NIST Big Data Public Working Group (NBD-PWG)
NBD-PWD-2015/6a,DW.abbreviated.rr (M0444)
Source: NBD-PWG
Status: Draft
Title: Big Data Use Case #6 Implementation, using NBDRA
Author: Afzal Godil (NIST), Wo Chang (NIST), Russell Reinsch (CFGIO), Shazri Shahrir
To support Version 2 development, this Big Data use case (with publicly available datasets and analytic algorithms) has been drafted as a partial implementation scenario using the NIST Big Data Reference Architecture (NBDRA) as an underlying foundation. In an attempt to highlight essential dataflow possibilities and architecture constraints, as well as the explicit interactions between NBDRA key components relevant to this use case, this document makes some general assumptions. Certain functions and qualities will need to be validated in detail before the undertaking any proof of concept. In this use case, Data governance is assumed. Security is not addressed. Feedback regarding the integration of the disruptive technologies described is welcomed.
Use Case #6: a) Data Warehousing and b) Data Mining Introduction Big data is defined as high-volume, high-velocity, and high-variety information assets that demand cost-effective, innovative forms of information processing for enhanced insight and decision-making. Both data mining and data warehousing are applied to big data and are business intelligence tools that are used to turn data into high value and useful information. The important differences between the two tools are the methods and processes each uses to achieve these goals. The data warehouse (DW) is a system used for reporting and data analysis. Data mining (also known as knowledge discovery) is the process of mining and analyzing massive sets of data and then extracting the meaning of the data. Data mining tools predict actions and future trends and allow businesses to make practical, knowledge-driven decisions. Data mining tools can answer questions that traditionally were too time consuming to be computed before. Given Dataset
2010 Census Data Products: United States (http://www.census.gov/population/www/cen2010/glance/)
Given Algorithms -
Upon upload of the datasets to an HBase database, Hive and Pig could be used for reporting and data analysis.
-
Machine learning (ML) libraries in Hadoop and Spark could be used for data mining. The data mining tasks are: 1) Association rules and patterns, 2) Classification and prediction, 3) Regression, 3) Clustering, 4) Outlier Detection, 5) Time series analysis, 6) Statistical summarization, 7) Text mining, and 8) Data visualization.

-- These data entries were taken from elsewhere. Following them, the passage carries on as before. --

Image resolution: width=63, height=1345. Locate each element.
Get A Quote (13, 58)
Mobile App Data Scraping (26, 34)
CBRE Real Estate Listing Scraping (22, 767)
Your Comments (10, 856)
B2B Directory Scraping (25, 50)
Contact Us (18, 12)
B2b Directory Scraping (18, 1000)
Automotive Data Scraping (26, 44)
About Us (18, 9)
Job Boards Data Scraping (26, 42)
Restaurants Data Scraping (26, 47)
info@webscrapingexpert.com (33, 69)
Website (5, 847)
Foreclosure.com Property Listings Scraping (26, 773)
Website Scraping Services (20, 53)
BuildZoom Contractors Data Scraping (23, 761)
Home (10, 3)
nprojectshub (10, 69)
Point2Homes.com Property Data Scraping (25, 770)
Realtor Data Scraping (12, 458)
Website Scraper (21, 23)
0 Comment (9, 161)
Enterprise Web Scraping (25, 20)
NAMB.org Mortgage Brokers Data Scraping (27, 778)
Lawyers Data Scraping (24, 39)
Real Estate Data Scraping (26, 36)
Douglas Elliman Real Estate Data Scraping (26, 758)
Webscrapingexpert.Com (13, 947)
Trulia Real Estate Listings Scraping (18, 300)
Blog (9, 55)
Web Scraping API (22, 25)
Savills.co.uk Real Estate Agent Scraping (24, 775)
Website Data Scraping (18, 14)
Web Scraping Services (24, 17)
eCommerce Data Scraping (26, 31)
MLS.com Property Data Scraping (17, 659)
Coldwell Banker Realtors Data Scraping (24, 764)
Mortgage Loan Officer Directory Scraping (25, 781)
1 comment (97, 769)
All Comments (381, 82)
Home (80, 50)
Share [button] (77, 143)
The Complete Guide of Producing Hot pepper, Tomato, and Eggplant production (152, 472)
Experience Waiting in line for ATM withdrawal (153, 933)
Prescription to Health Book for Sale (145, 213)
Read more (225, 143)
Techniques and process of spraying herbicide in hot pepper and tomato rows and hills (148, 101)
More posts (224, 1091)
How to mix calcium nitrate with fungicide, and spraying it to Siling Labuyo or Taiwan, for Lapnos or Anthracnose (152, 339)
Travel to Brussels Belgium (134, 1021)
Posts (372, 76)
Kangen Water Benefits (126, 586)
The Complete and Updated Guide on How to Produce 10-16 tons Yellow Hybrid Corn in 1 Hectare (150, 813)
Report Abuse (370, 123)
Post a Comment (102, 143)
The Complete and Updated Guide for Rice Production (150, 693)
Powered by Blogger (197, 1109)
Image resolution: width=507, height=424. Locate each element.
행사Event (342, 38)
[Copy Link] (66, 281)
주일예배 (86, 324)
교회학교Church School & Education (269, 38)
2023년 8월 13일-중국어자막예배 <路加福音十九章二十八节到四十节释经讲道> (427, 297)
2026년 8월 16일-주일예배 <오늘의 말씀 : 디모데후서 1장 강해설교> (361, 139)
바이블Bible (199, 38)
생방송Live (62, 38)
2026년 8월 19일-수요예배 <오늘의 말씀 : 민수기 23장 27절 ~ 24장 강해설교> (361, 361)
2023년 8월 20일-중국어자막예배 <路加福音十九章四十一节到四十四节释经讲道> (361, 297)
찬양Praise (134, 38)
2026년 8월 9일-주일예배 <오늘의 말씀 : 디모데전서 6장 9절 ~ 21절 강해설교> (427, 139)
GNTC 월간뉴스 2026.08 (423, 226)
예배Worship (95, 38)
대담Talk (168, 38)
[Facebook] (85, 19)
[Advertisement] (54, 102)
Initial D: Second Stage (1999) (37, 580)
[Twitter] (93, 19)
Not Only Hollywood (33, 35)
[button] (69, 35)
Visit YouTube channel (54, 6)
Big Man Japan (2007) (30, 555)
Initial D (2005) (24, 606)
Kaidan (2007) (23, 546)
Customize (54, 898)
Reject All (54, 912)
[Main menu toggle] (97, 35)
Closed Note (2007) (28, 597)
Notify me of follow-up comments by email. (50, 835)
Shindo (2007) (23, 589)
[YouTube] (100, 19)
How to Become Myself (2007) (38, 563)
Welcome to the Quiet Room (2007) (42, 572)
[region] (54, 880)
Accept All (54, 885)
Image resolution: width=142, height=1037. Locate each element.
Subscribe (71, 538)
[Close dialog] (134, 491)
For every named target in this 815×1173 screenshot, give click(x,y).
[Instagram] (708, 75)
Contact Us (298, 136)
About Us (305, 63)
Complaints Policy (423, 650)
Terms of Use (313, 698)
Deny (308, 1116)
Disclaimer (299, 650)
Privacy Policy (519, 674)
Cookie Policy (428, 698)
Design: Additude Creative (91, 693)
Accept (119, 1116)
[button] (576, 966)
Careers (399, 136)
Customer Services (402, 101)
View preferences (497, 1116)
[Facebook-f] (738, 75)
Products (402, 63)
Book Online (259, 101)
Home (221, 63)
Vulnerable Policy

Specific Questions to Answer:
#1. What zip code has the highest population density increase in the last 5 years? And
#2. How is this correlated to unemployment rate in the area?
Possible Development Tools Given for Initial Consideration
Big-Data:
Apache Hadoop, Apache Spark, Apache HBase, MongoDB, Hive, Pig, Apache Mahout, Apache Lucene/Solr, MLlib Machine Learning Library.
Visualization:
D3 Visualization, Tableau visualization.
Languages:
Java, Python, Scala, Javascript, JQuery.
Analysis of use case 6a Data Warehousing, against the NIST RA perspective, namely the M0437 PPT Activity and Functional Component View diagrams:
Sections:
Background on HBase
Acquisition, collection and storage of data
Organization of the data
Type of workload
Processing
Analysis of the data
Query
Additional activities
Concerns
Alternate functional components
Background on HBase, used as the storage DB in this use case:
HBase is an Apache open source (OS) wide column DB written in Java. HBase runs NoSQL programs directly on top of the Hadoop Distributed File System (HDFS) to provide analysis capabilities not available in HDFS. A Java API facilitates programming interactions. Linux / Unix are the suggested operating system environments.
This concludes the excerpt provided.